■ TO-DO LIST:
- 1) Decide whether each statement agrees with the blog post on reviews, answering yes or no and quoting the deciding words: (a) As a reader, the author would rather scan Goodreads ratings than read every review. (b) The author trusts paid critics' reviews of books. (c) As a writer, the author prefers short reviews.
- 2) Echo the blog post on reviews word for word from "Thursday, July 14, 2011" to "Goodreads back then.".
- 3) According to the blog post on reviews, when friends had not pestered the author to read a particular book, what did the author base book choices on?

Thursday, July 14, 2011

Reviews and Being Two-Faced

Years ago, before I decided to plunge back into fiction writing, I was just a reader. I read when I had time and usually books that came highly recommended from friends. There were no book blogs or Goodreads back then.

Unless friends had pestered me to read a particular book, I made my choices on back-cover copy, after the cover attracted me, of course. I never read reviews. Then, reviewers were paid critics in the media and just as I don't trust critics' reviews of movies, I don't trust them for books. These things are too subjective to take some stranger's word that I should or shouldn't read or watch something.

Things have changed now, of course. With blogging came reviews by people who are just readers. People like me, not some talking-head in the big-name newspaper. People's whose reviews I'd take much more seriously. However, by the time book blogging took off, I was shoulder deep in writing, which has changed my perspective on reviews anyway. Sort of.

This is what I've been thinking about this weekend - how the reader in me perceives reviews differently than the writer. How two-faced I am about these.

The reader in me still doesn't want to read a bunch of long reviews that give everything away. As a reader, I prefer to scan the Goodreads ratings more than read each and every review. When I do find myself reading reviews for something I haven't read yet, I kick myself. I don't want to go into the book with too much knowledge or too many expectations. The longer and more detailed the reviews are, the more I stay away from them.

HOWEVER, after I've read the book, I like to go back and read the reviews and the more I enjoyed the book, the more reviews I read. Because I want to know what others thought about it, in details. Did we share the same reaction to a particular scene or line? Did others get something out of it differently than me? Is anyone else swooning as much as I am with that hawt hero? Add in comments and it's like discussing the book with friends. I love that! So it's only after I've read the book that I really get anything out of book blogs and reviews.

On the other hand, the writer in me loves to read book blogs and reviews because I learn so much. Whether it's a review of my book or someone else's, the longer and more detailed the review, the better. I love those that are like the book reports we had to do in school - what happened, summary of the characters, what the reader liked most, what the reader liked least, overall reaction, thoughts on certain scenes and then a recommendation. These give me insight into what readers like, what they're looking for, what turns them off, how everyone takes something different away from the same book, etc.

■ DATA LISTING:
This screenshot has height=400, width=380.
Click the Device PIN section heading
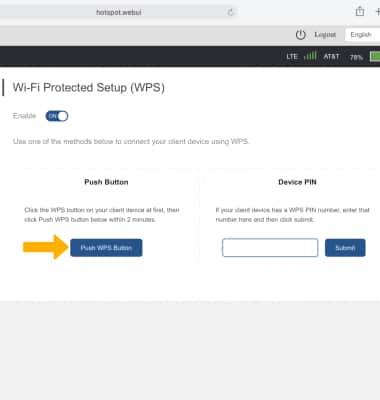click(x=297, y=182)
---
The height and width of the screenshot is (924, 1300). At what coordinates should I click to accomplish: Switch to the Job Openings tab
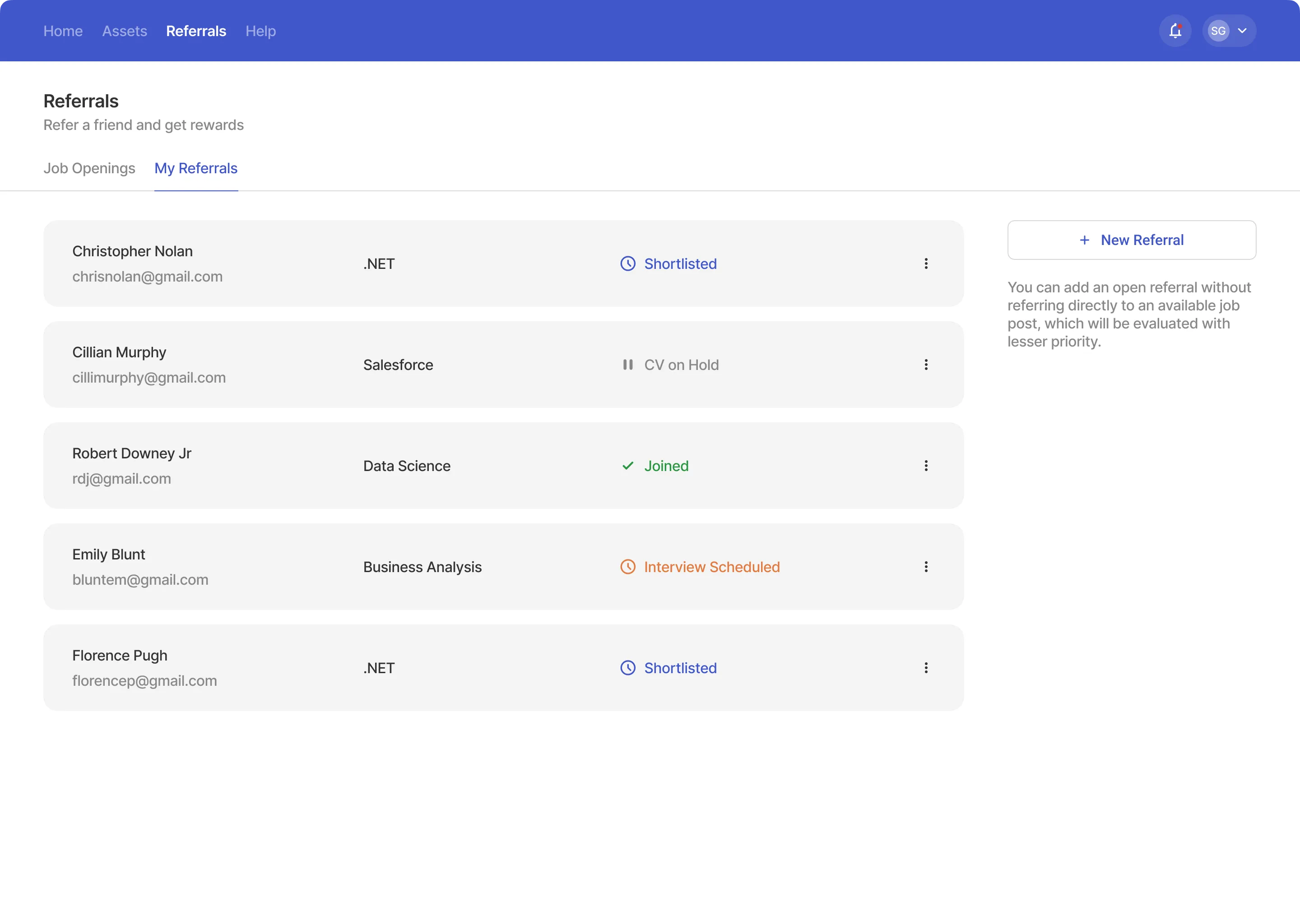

■ ANSWERS FOR THIS EXERCISE:
- 1)
(a) Yes: "As a reader, I prefer to scan the Goodreads ratings more than read each and every review."
(b) No: "I don't trust them for books."
(c) No: "the longer and more detailed the review, the better."

- 2)
Thursday, July 14, 2011

Reviews and Being Two-Faced

Years ago, before I decided to plunge back into fiction writing, I was just a reader. I read when I had time and usually books that came highly recommended from friends. There were no book blogs or Goodreads back then.

- 3) Back-cover copy, after the cover had attracted the author.